Como desconoces qué harás, es normal que dediques tiempo a recordar qué hiciste. Algo es algo. No sabes ni qué darías por repetir incluso viejas tonterías sin importancia. Entre la ansiedad, la falta de vínculo social, la irrealidad, el miedo, las pérdidas, eliges la nostalgia. En este momento, el pasado es la puerta fácil, y como estás recluido y harto, huyes a través ella a la mínima. También es la única puerta abierta, dilo. De pronto, casi todo lo que recuerdas te resulta maravilloso. No lo sabías hasta ahora, claro, cuando el presente se muestra teñido de negro. Ya no digamos lo que venga después. Hace unos días, en un grupo de WhatsApp –imposible decir cuál– una prima comentó que el mejor momento de su vida fue cuando se rompió un brazo a los nueve años, y oyó como hacía crack al caer en el parque, y a partir de ahí comenzó lo que llamó gran odisea de la escayola. "Ojalá pudiese rompérmelo otra vez hoy, y por varios sitios; significaría que andaría por la calle". A qué punto estamos llegando, pensé en gerundio.

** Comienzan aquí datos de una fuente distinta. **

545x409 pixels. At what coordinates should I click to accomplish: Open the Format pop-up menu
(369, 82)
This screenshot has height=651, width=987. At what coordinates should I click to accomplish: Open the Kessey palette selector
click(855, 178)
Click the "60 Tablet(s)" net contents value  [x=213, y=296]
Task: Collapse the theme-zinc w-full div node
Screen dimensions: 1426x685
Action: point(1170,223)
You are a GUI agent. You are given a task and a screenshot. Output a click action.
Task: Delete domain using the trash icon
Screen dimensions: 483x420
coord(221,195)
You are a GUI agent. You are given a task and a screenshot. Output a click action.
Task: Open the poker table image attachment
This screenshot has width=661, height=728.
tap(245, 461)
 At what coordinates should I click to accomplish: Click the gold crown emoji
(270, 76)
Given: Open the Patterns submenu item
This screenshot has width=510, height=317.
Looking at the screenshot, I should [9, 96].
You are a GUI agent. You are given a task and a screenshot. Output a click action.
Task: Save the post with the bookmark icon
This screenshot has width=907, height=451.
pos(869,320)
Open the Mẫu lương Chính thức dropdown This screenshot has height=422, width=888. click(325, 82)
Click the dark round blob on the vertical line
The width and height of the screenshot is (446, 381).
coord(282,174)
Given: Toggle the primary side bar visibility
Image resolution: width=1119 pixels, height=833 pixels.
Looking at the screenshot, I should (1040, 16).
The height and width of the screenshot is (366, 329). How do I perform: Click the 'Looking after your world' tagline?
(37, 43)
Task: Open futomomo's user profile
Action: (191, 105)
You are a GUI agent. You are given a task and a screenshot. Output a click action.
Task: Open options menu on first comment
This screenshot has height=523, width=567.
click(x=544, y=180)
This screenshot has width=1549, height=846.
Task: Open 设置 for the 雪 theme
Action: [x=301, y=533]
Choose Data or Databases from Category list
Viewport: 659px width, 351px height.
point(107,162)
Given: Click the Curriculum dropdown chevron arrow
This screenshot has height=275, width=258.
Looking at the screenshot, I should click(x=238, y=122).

Recordar las cosas como eran antes del encierro, con sus defectos, hoy te insufla una espontánea esperanza. Te curaste de los sueños fatuos y demasiado ambiciosos. Dadas las circunstancias, la vía sublime es poco realista. Te bastaría con volver a disfrutar de las cosas viejas, incluidos los defectos de siempre, y hacer lo que hacías antes vulgarmente, y que entonces no apreciabas porque la normalidad desgasta, y te parece que las rutinas sobre las que se asienta en parte hacen de tu vida algo anodino. Ahora descubres que no. Ahora resulta que la rutina, perdida de golpe, era bienestar, y lo que llamabas normalidad, casi aventura. "Quiero repetir" podría ser un lema para los nuevos tiempos, que te conformarías con que fuesen los viejos. Estamos animados a pensar que vendrá una época extraña, por no decir horrible, así que la idea de que las cosas volviesen a ser simplemente como antes nos pondría contentísimos.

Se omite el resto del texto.